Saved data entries
══════════
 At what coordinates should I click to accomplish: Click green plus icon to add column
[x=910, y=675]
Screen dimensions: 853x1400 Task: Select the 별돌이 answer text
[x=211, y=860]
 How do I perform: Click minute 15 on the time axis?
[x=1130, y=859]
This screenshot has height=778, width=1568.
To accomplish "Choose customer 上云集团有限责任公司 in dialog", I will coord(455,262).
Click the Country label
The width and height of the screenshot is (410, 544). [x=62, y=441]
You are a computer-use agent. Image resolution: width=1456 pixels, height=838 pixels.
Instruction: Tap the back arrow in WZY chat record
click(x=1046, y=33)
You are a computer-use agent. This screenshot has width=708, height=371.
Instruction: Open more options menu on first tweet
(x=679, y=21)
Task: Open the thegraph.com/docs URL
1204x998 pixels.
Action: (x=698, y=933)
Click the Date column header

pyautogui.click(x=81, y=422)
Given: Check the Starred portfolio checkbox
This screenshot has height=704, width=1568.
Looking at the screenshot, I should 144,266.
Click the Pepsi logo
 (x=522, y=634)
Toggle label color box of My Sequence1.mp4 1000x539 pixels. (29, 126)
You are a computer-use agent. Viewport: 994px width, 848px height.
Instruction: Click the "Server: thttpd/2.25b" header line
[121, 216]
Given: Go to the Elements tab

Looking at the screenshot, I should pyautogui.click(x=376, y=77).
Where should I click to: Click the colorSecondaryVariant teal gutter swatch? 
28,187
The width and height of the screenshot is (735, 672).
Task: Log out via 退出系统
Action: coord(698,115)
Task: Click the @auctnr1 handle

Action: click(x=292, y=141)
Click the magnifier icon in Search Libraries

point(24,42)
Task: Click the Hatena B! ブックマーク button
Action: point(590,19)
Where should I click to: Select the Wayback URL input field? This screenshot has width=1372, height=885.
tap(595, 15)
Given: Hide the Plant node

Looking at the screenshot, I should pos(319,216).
══════════
Work to be completed: Starting from the line with "Where should I click to: Click" and ending with the final line of the data, quote every line exactly, both ends included.

Exercise solution:
Where should I click to: Click the colorSecondaryVariant teal gutter swatch? 
28,187
The width and height of the screenshot is (735, 672).
Task: Log out via 退出系统
Action: coord(698,115)
Task: Click the @auctnr1 handle

Action: click(x=292, y=141)
Click the magnifier icon in Search Libraries

point(24,42)
Task: Click the Hatena B! ブックマーク button
Action: point(590,19)
Where should I click to: Select the Wayback URL input field? This screenshot has width=1372, height=885.
tap(595, 15)
Given: Hide the Plant node

Looking at the screenshot, I should pos(319,216).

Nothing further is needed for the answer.